Dive Sites in Lake Erie
Diving in Lake Erie is a great spectacle because has as protagonist a great variety of fishes and other species that enrich their magnificent underwater life. The Canadian lakes are well-known for the diving lovers from all over the world in wrecks. Historically, the Great Lakes region is a trade route, and this has made a lot of sunken ships to become an attractive destination for curious divers. Large and small vessels with different histories and different ages are at the bottom of lakes; Lake Superior, Lake Huron, Lake Erie, Lake Ontario and Lake Michigan. Some of these vessels are very deep, and it is required a lot of time diving. But others are perfect for beginner divers. The vessels have so different characteristics, some of them look burned and so others look in very good conditions. They are very attractive to so many inhabitants of sweet and salt waters. One place well-known in these lakes is Kingston, in the Ontario Lake, which has so beautiful wrecks, including the one called “cemetery,” it has so many wrecks very old.
Beautiful Marine life in Lake Erie
The White Star Park is an 800-acre park, located in Sandusky County, where there are two holes, one of which is close to a wall. The other is at the bottom of a grinding stone. We can find a tunnel (with restricted access), where you can see spotted bluegill, brown trout and emerald shiner fish, among others. Also is possible to enjoy the presence of the common carp, the fish seed pumpkin, sunfish, rainbow trout, spotted gar, yellow perch, channel catfish and bullhead catfish. As if this “group of stars” were not enough, divers can also appreciate the largemouth bass, perch side and the beautiful black painted turtles.

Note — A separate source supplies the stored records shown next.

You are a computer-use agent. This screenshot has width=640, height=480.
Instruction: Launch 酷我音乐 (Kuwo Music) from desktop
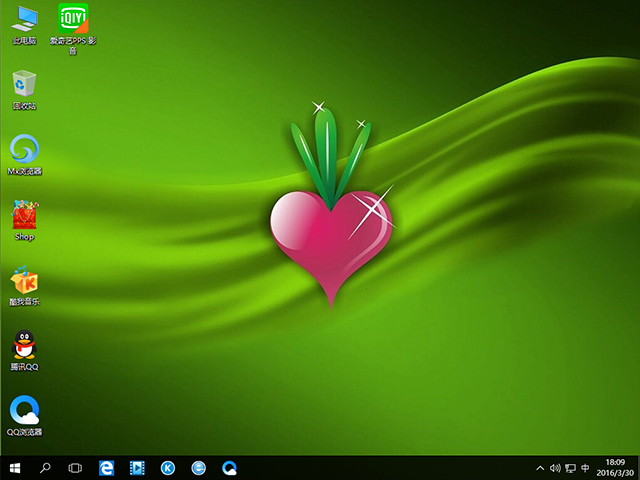point(25,283)
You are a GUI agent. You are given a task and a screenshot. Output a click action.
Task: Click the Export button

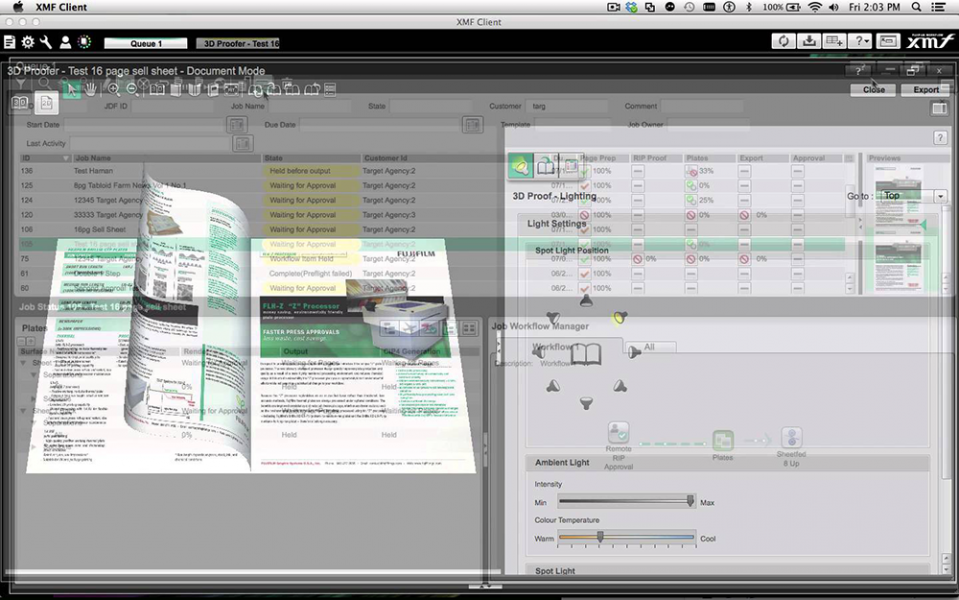coord(925,89)
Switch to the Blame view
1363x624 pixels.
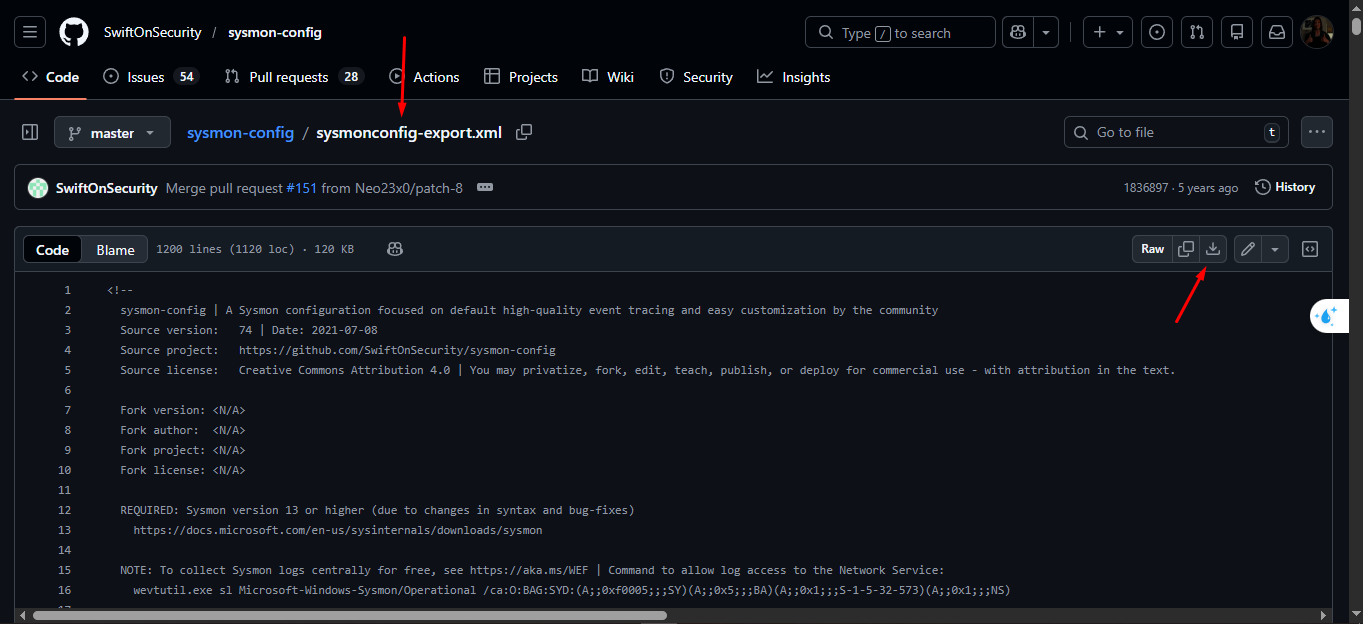114,249
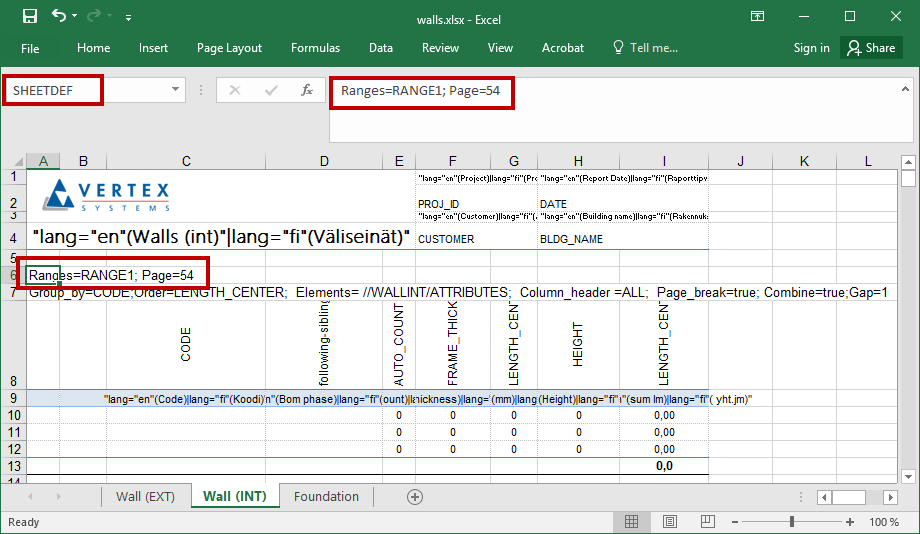Switch to Page Layout view icon
Image resolution: width=920 pixels, height=534 pixels.
(x=669, y=522)
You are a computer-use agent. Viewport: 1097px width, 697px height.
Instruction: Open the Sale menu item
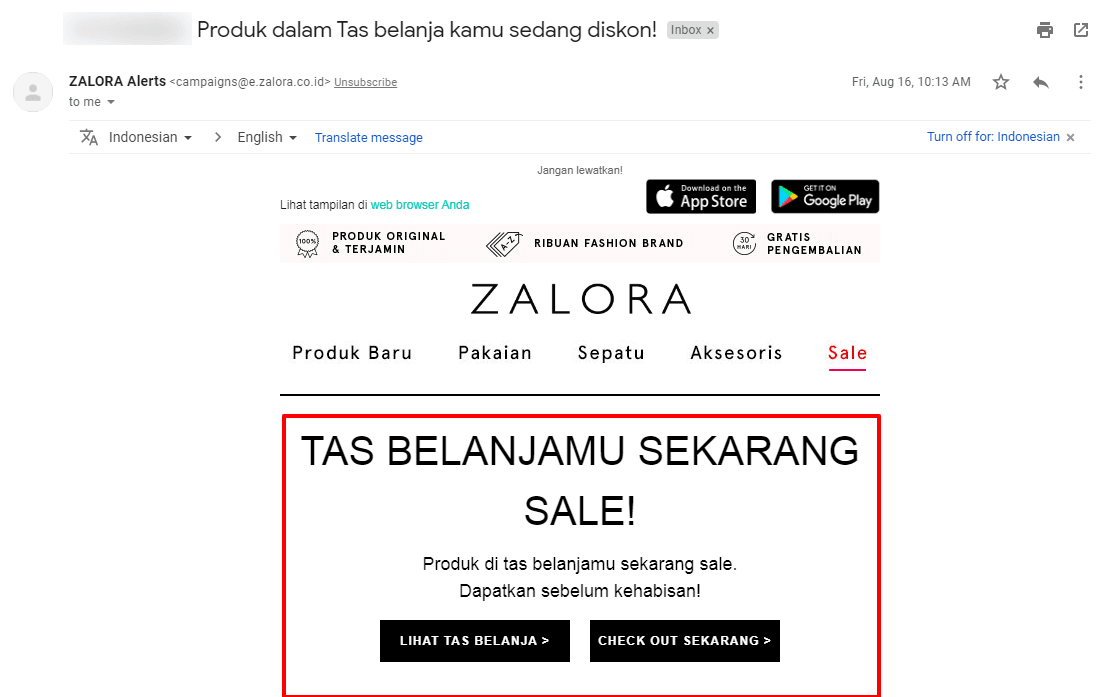pos(847,353)
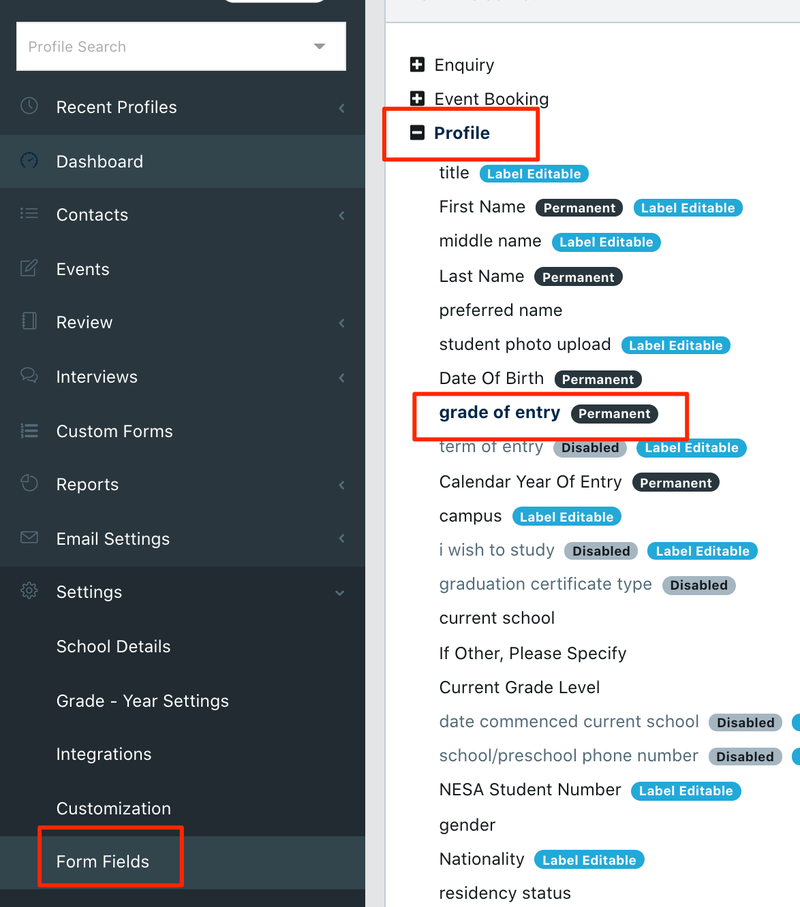This screenshot has height=907, width=800.
Task: Click the Email Settings envelope icon
Action: (x=29, y=538)
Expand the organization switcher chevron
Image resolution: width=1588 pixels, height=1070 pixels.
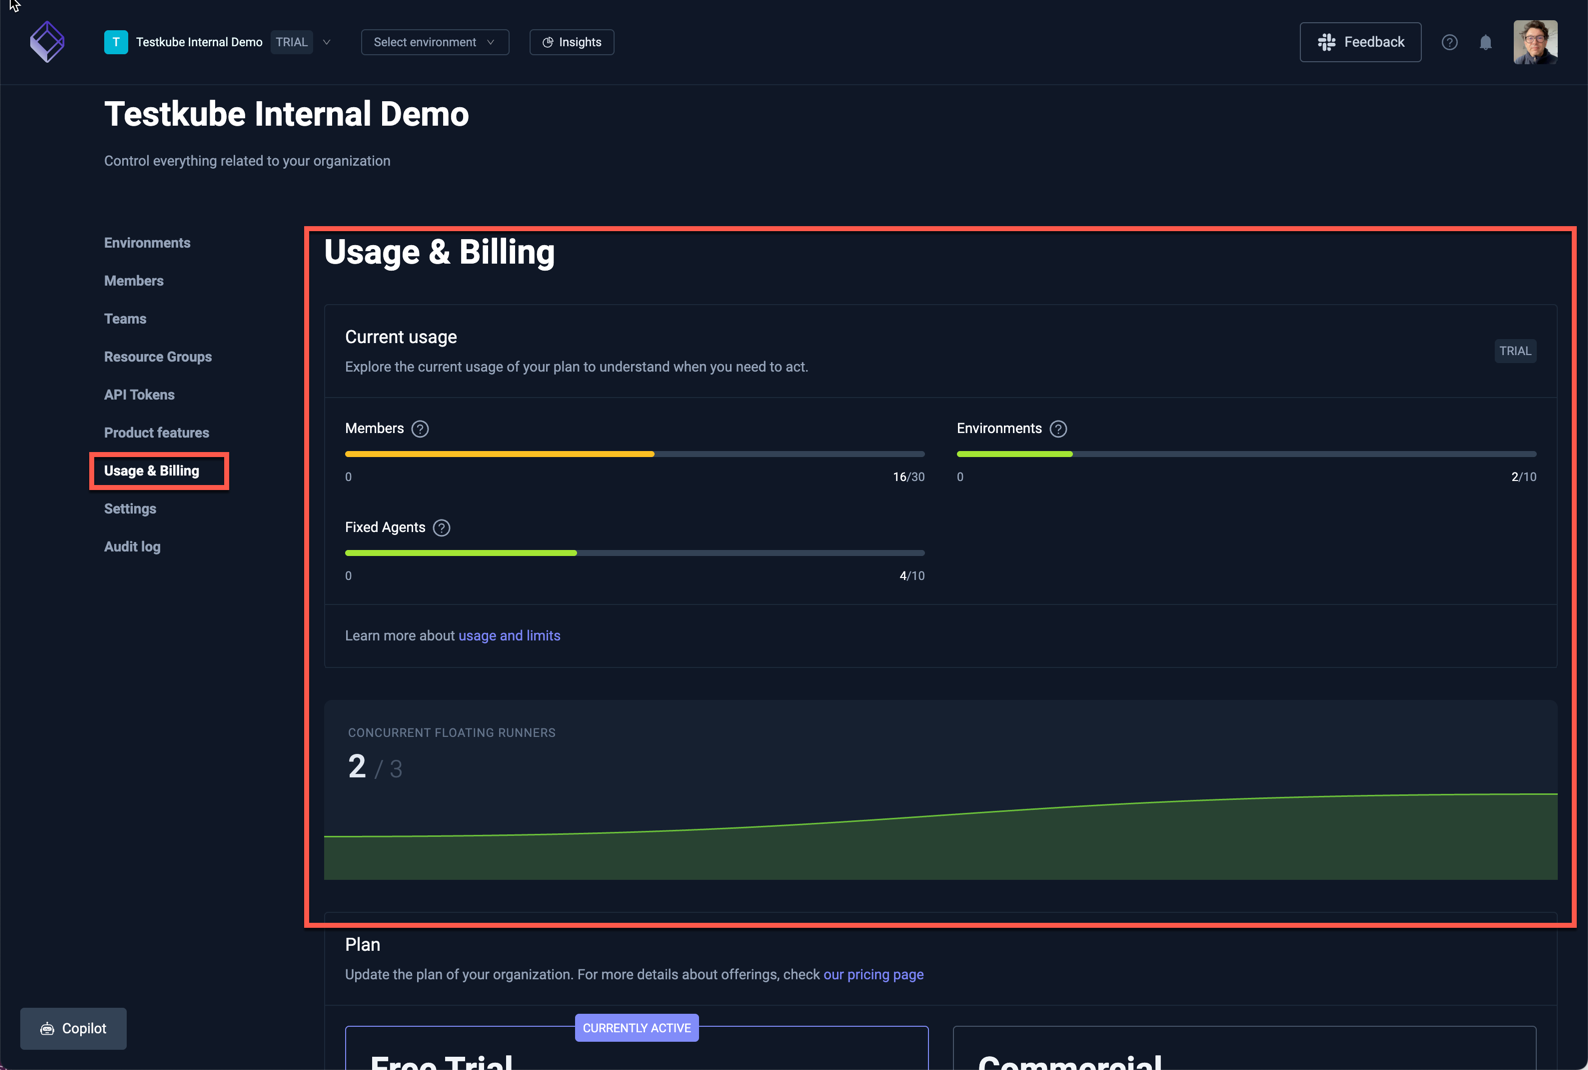tap(327, 42)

In North Point you can find a beautiful lake that is formed by submarine springs of the rain and snow. Here you can see a great quantity of spatula and strange albino catfish fish. In the Natural Springs Resort we can find a lake fed by a splendid spring, formerly known as Lake Park France. Divers have the opportunity to see a lot of species. Among them we have the bass, grass carp, the medusas freshwater, catfish and bluegill fish.
In general terms the Erie Lake is the home of a variety and the most important fish species of the world, when the waters are sweet. The fish populations of the lake are the most abundant of the Great Lakes because the relatively mild temperatures of the water enriched for abundant plankton. The Erie Lake is full of “super stars” such as pike, walleye, smallmouth bass, perch, trout, salmon, and the fish smelled whitefish. Among the species before mentioned, which adorn the sea spectacle, we can find the rainbow smelt, the alewife fish, white perch and common carp. It is possible to see the Coho salmon as well, unfortunately the population is declining. There is one sub-specie of walleye called blue pike, which is wrongly named as the blue light. It is a species in danger of extinction, so it is not easy to find them.
Other wonder of the Erie Lake waters is Walleye that is a fish species perciform, a relative of the European pikeperch. In the Erie Lake is possible to find sturgeon, which is the longest fish in these waters, they can grow to three meters long and weigh up to 300 pounds. Most of the sturgeon live in the lake bottom, so it is only possible for expert divers to see the landscape offering there. They are scarce because, unfortunately, this species are in danger of extinction. Other important Erie Lak fish is the lota fish, to which have been attributed various names such as the lawyer fish, eelpout, mudblow, cusk, or freshwater cod.
Best Wreck Dives in Erie Lake
On other hand we can find so many wrecks in the Erie Lake, which are the big attraction for divers from all over the world. In the late nineteenth century, a large number of maritime disasters was presented. High winds and strong tides conspired to the shallowness of Lake Erie could be nicely conducive to shipwrecks. The wreck “John J. Boland” is submerged throughout the center of the lake. It rests on her starboard side and many of the structures are in excellent condition. The visibility of the waters accompanying the ship is between 20 and 60 feet. The nice temperature and the moderate streams heled to have more sea life species. Other wreck visited often by divers is “George Whelan.” This steel steam ship was discovered only in 2005 and rest to his port side and is virtually intact.
The visibility of the water harboring this wreck is between 30 and 60 feet. Its temperature is pleasant, so it serves as habitat for a variety of marine life.
The “Oxford” is another important and attractive wreck in the Lake Erie. It rests vertically near the center of the lake. Almost all the structures are in a relatively good condition. The visibility of the waters in which the wreck lies is over 50 feet often. The temperature of these waters is relatively low.